Autumn is the best time to divide and plant vegetation, and to transplant. There are several reasons for moving a plant from one location to another:

  1. The plant has outgrown the space (poor planning—been there!).
  2. The plant is “struggling” to grow in the wrong exposure (been there too—didn’t read the tag or I simply wanted it where “I” wanted it!)
  3. The soil drainage or soil type is all wrong for the plant’s root system.
  4. Sometimes the plant just doesn’t look good with its neighbors. (Hmm, that reminds me of decorating a room!)

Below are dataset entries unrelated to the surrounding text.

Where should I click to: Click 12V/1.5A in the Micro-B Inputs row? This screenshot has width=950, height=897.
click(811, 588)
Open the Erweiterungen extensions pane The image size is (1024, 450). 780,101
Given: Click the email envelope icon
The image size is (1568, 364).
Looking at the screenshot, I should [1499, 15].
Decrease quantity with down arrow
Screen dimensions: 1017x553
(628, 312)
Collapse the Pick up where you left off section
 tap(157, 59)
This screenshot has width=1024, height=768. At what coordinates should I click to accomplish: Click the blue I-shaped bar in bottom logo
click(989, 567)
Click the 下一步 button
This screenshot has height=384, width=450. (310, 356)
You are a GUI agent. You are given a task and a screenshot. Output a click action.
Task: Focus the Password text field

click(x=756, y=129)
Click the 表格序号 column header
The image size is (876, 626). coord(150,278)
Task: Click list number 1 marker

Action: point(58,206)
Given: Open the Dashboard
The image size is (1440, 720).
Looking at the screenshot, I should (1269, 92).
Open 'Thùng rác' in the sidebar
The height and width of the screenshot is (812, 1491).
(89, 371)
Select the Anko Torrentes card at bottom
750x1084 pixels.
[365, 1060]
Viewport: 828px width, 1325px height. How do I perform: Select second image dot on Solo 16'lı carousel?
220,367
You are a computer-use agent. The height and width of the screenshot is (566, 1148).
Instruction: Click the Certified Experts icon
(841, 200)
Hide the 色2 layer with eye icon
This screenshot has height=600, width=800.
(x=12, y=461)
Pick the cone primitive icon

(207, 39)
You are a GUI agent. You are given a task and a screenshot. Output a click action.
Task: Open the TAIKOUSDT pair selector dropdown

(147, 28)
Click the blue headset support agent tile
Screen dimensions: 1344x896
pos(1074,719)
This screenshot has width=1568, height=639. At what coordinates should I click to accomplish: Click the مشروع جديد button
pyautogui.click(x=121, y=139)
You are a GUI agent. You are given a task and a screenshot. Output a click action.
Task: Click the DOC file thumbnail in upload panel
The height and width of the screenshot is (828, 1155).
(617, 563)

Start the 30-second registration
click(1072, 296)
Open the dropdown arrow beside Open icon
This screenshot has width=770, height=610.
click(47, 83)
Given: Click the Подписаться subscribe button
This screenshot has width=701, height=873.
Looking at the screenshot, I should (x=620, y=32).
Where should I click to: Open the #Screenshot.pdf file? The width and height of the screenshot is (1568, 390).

Why transplant in autumn? Here are the benefits:

  1. Cooler weather reduces stress. Reduced stress helps the plant’s roots become well-established.
  2. The ground is still warm from the summer heat. Unlike the cool spring ground, warmer ground encourages more root growth and more time for plants to establish a sufficient root system.
  3. Planting in autumn is also about the gardener having more time. Spring is usually a mad rush for gardeners to get the grounds cleaned up, babysit seeds or seedlings, prepare the soil, and plant.

What did I transplant?

Below are six “Evergold” Carex in my front yard. One year ago, each Evergold was the same size when planted twelve inches apart as instructed on the plant tag. As you can see, the three on the right are not doing well. Since all six Evergolds are receiving the same Eastern exposure and water, I suspect it is something in the soil.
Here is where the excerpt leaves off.